The second reason I joined is because I am in a loving, monogamous relationship with a girl that is pretty much perfect for me in every sense of the word. We are very happy together. We have a very non-jealous relationship and are completely open to allowing the other to go out, make connections, explore the world. We love doing these things together, but neither of us is possessive in the slightest. I don't even know what jealousy feels like, and I would HATE the thought that my lifestyle choices or desires would somehow impede on hers. I wouldn't dream of not allowing her to pursue an activity or interest even if it felt like it would somehow "threaten" our relationship because I believe that you love someone for who they are and encourage them to grow.
There is one catch to our relationship. In the last 5 or 6 months I have developed serious feelings for another girl, a good friend of ours, and I think she has at least had some feelings for me too (more in the past).
My girlfriend knows about my feelings, as I have been honest with her. On top of this, she is understanding of it and would only be "worried" if it would somehow break us up, as she is happy with our relationship. The thing is, I am also so happy in my relationship that I'd never seriously pursue something with this other girl. But I feel very strongly about her, have tried for months to get her out of my head and heart, but due to the nature of our friendship it is very difficult to disconnect from her entirely. Her life is very interwoven with mine (shared activities and responsibilities), and we have a lot of mutual friends.

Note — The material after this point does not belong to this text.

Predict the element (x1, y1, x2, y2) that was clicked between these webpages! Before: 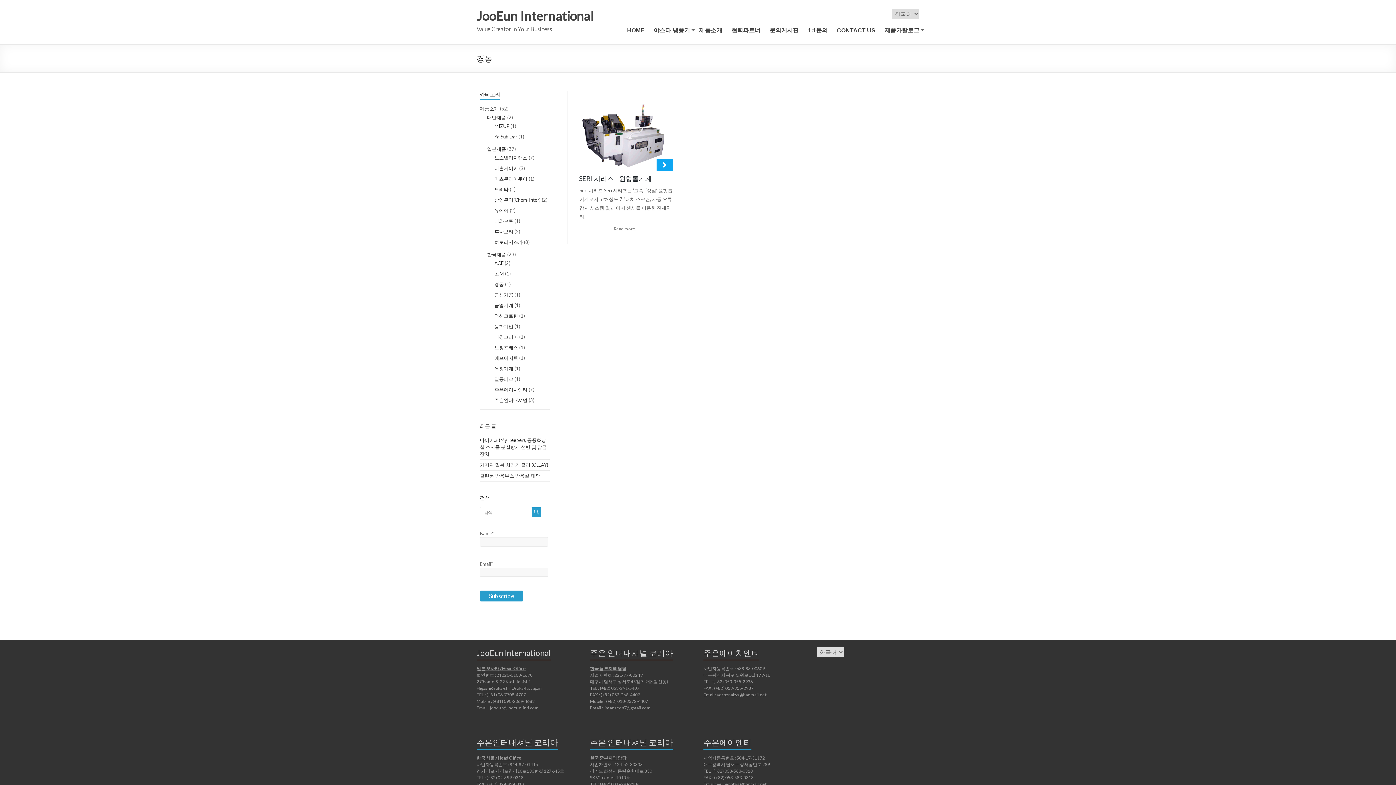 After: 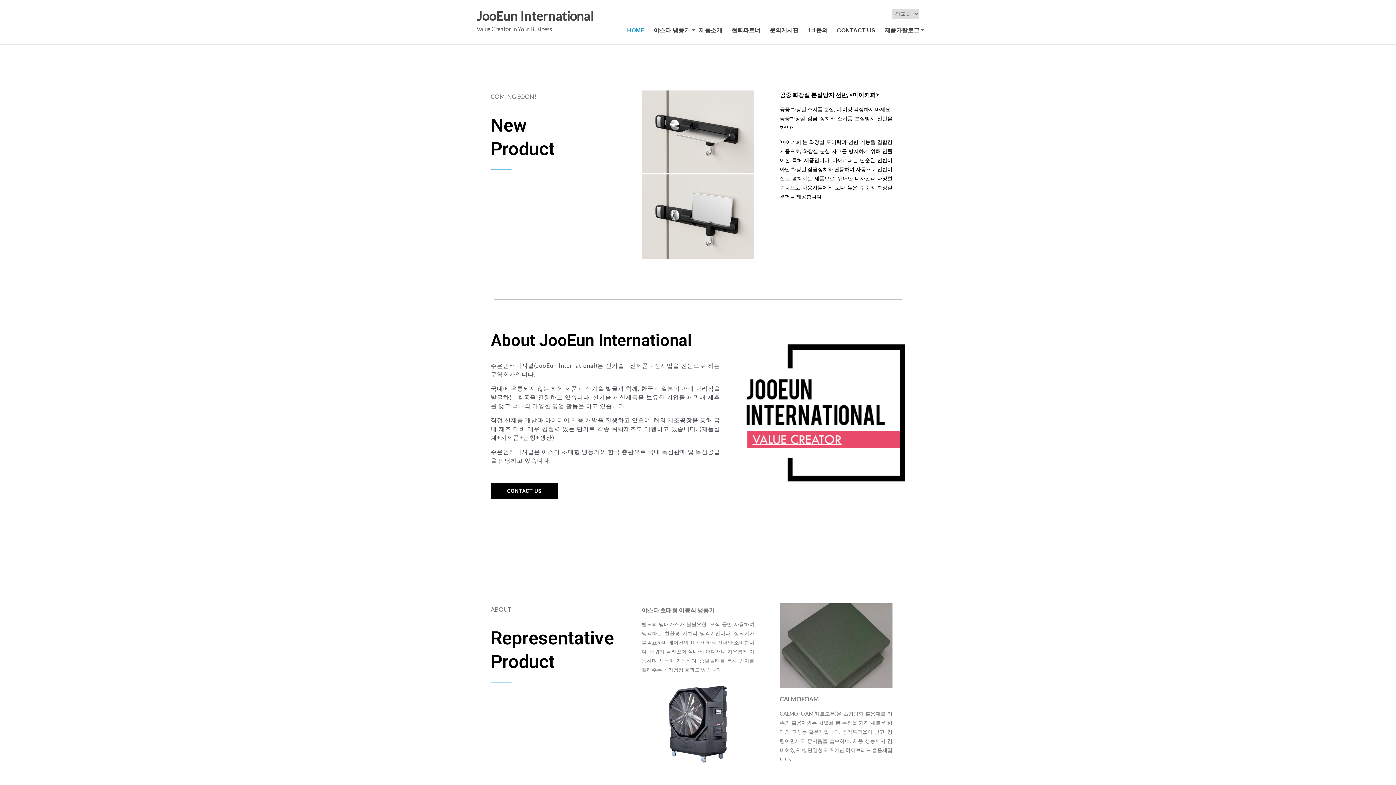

Long story short, I am not exactly sure how to handle this. My girlfriend doesn't want to be in a poly relationship and this other girl would NEVER go for it. So I know there is no real way forward with her and I just need to get over her somehow, which is proving to be very difficult as I see her fairly often.
But this has made me think: could this happen again? I am a very picky person, and have only felt very strongly about perhaps 3 or 4 people in my life. How do I handle this kind of thing moving forward? How to I get over someone in this kind of situation? It is really complex - if anything I think my girlfriend might be open to helping me out! She really is amazing.
Anyway, that is my story - I'm sure I'll be posting here more often!